Watching the opening extravaganza at the Sochi Winter Olympics, we experienced the combination of two things not often combined in our modern culture. We saw the most opulent display of technology one can imagine used to enhance the most opulent music and dance found in Western Culture. Russian music, Russian dance, history, and technology, in a perfect weave.
The caramel melodies from Tchaikovsky’s Swan Lake, the grandeur of Borodin’s Slava chorus and Polovetsian Dances, the magnetic rhythms from Stravinsky’s Petrushka and the energy of [Armenian-Soviet era] Khachaturian, plus much more – all were expressed by magnificent dance and enhanced by staggeringly beautiful, complex floating sets and geometrical props. It was flawlessly executed by a cast of thousands . . . in classic Russian style. And a little child, floating above it all, indeed did lead them.
What a show. I was knocked speechless by it. I was proud of an artistic culture that has owned my heart since I was a teen. But the thing that pleases me the most is the fact that we rarely see technology used for beauty.
Oh, I know, the Apple Store is beautiful after a fashion. And so too are other things we could point to. But on this kind of scale, with this kind of serious budget and cutting-edge flash and bang?

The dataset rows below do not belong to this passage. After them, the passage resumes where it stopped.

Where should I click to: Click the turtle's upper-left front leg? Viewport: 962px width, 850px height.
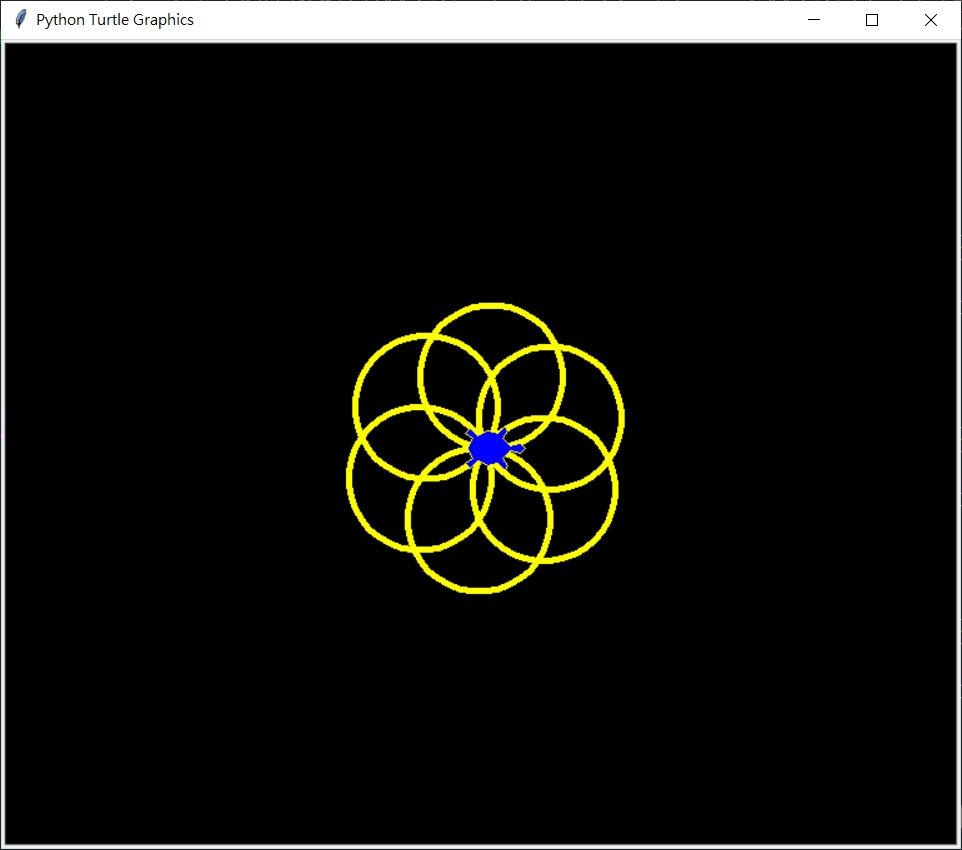471,434
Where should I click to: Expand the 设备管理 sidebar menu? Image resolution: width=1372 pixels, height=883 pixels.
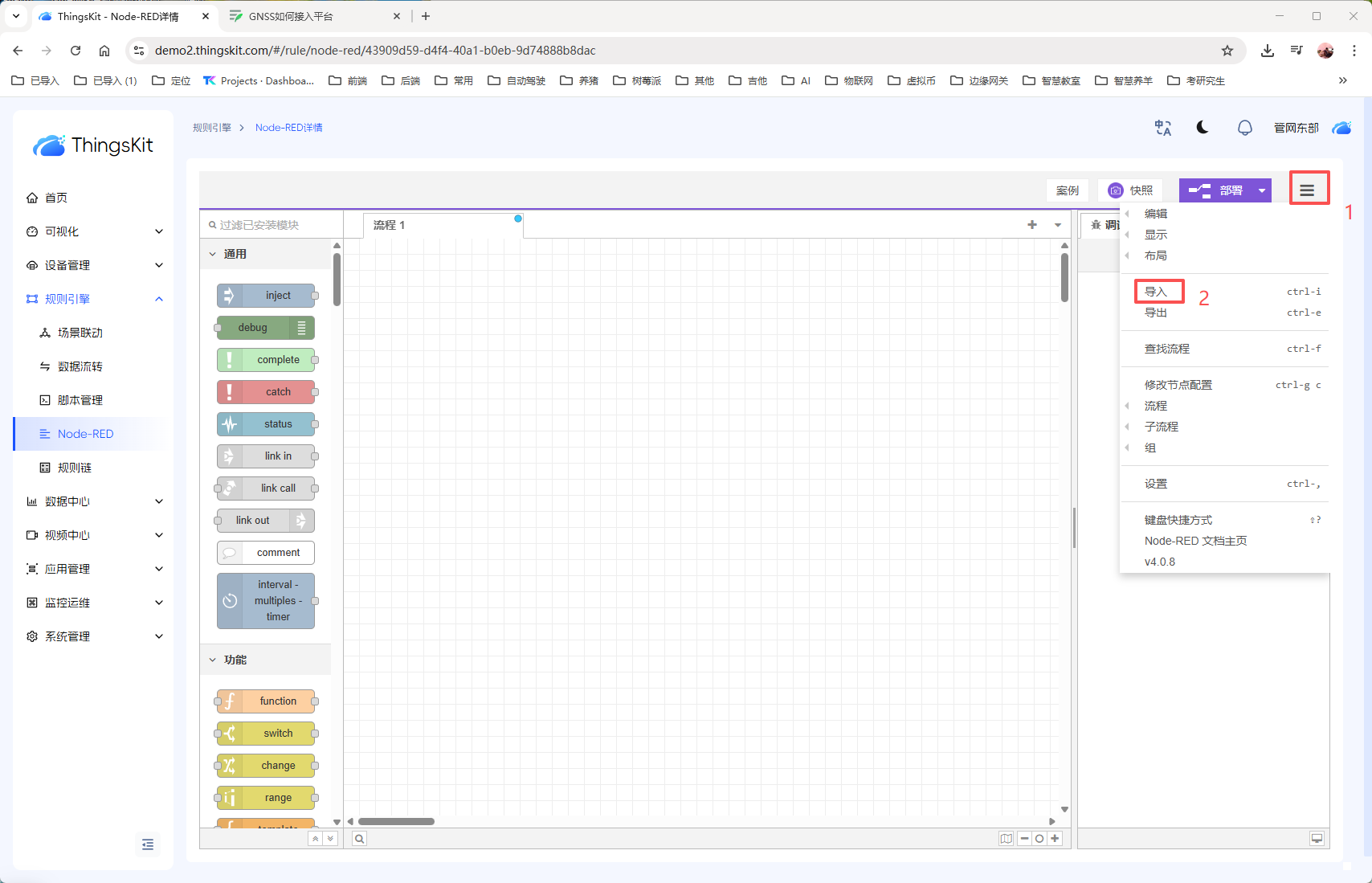click(94, 265)
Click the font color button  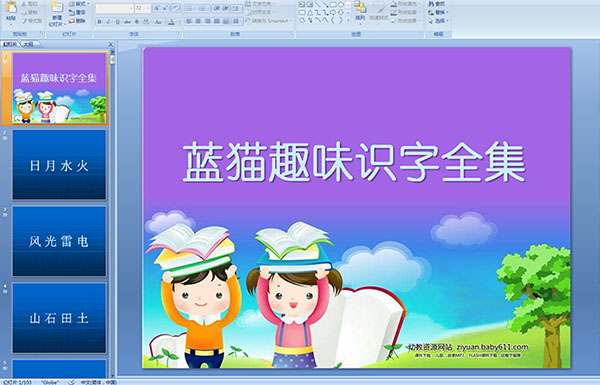[171, 22]
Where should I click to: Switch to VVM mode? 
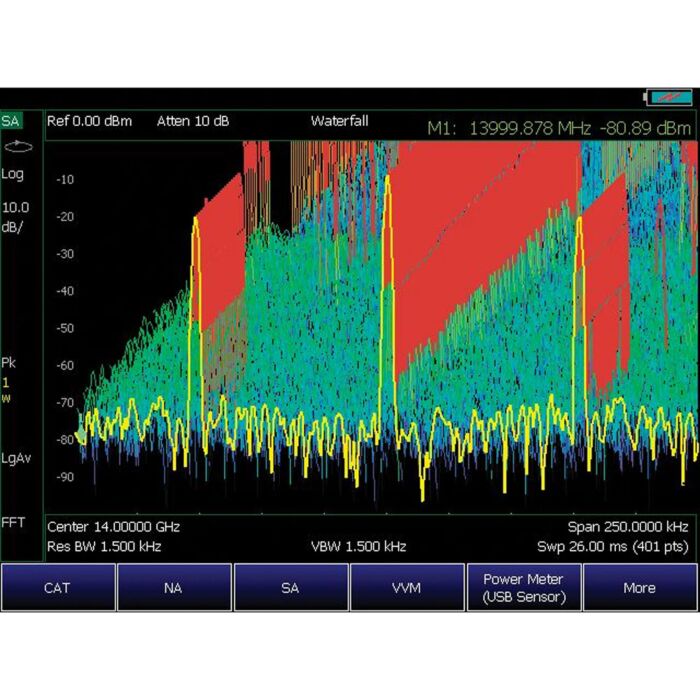pyautogui.click(x=407, y=587)
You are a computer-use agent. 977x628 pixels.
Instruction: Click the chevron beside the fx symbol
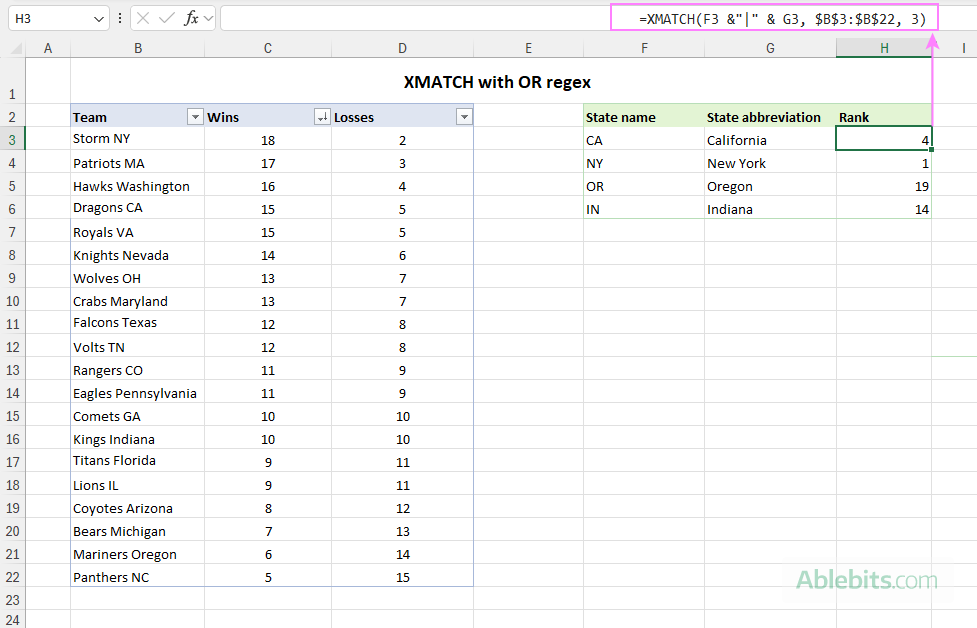(208, 17)
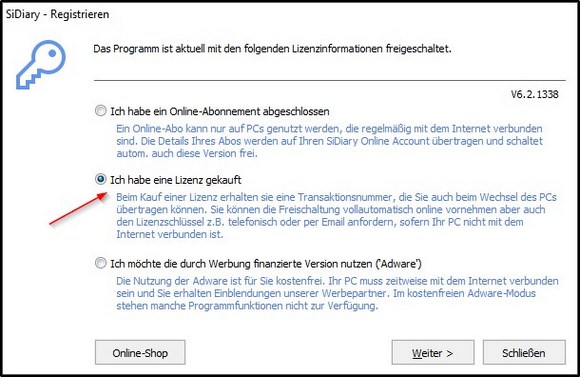Click the blue key icon
The width and height of the screenshot is (580, 377).
click(x=41, y=65)
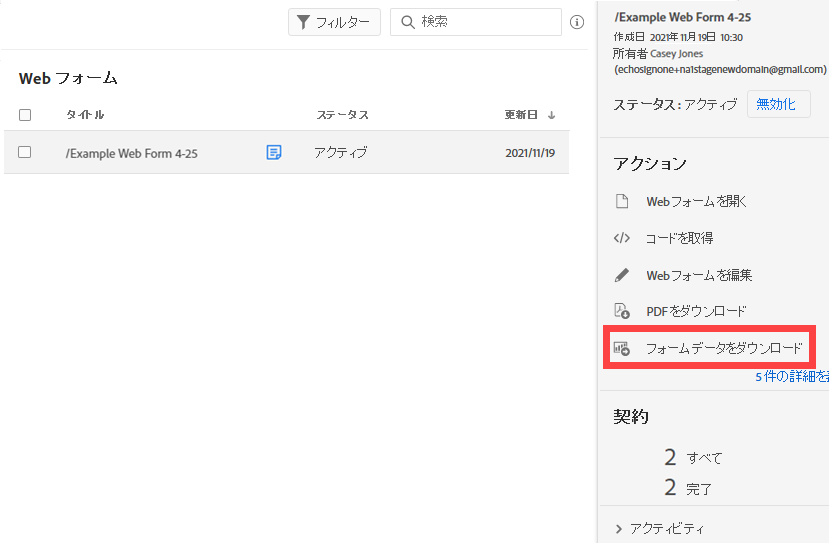Click the フォームデータをダウンロード data icon
Screen dimensions: 830x543
coord(622,349)
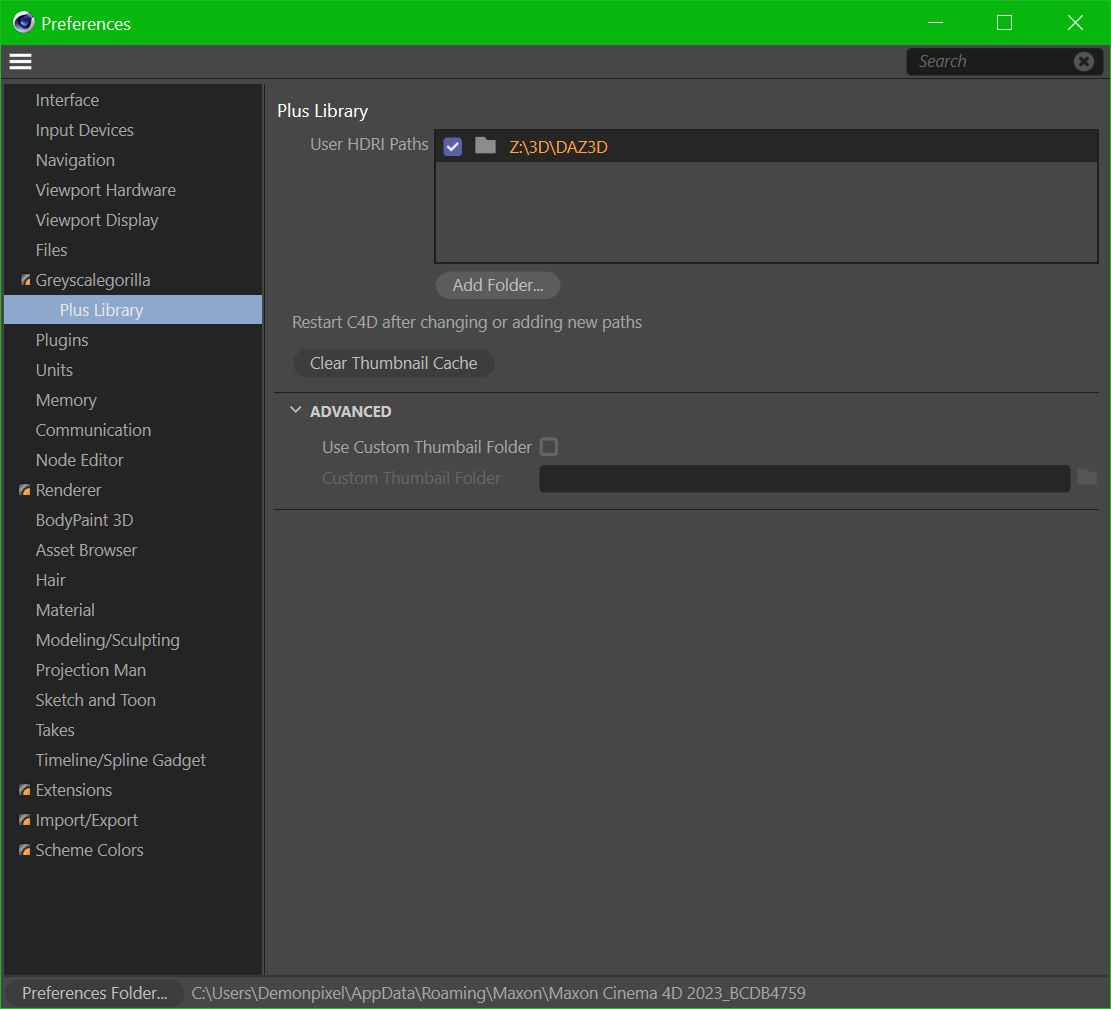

When does that happen?
Technology swept us through a panoply of Russian history that took us to the origins of the nomadic Slavs, and back through the Riurik Princes, the era of Peter the Great, the lyrical tragedies of War and Peace, the explosion of the Revolution and Futurism, the darkness of loss in World War II, and the many threads of rebuilding in Cold War times, all to be floated away by a child dancing so many meters up in the air, it’s unfathomable.
It shows what can be done with a combination of beauty, technology, and tradition.
I don’t think I’ll ever get over it.